* [ACTION ITEM]:
Complete, exact copies of all entries are needed.

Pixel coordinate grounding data
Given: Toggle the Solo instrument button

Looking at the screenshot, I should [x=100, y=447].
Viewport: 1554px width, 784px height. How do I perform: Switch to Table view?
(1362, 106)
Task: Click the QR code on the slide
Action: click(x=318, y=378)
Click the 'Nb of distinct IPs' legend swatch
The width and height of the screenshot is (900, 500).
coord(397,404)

* [TASK RESULT]:
Given: Toggle the Solo instrument button

Looking at the screenshot, I should [x=100, y=447].
Viewport: 1554px width, 784px height. How do I perform: Switch to Table view?
(1362, 106)
Task: Click the QR code on the slide
Action: click(x=318, y=378)
Click the 'Nb of distinct IPs' legend swatch
The width and height of the screenshot is (900, 500).
coord(397,404)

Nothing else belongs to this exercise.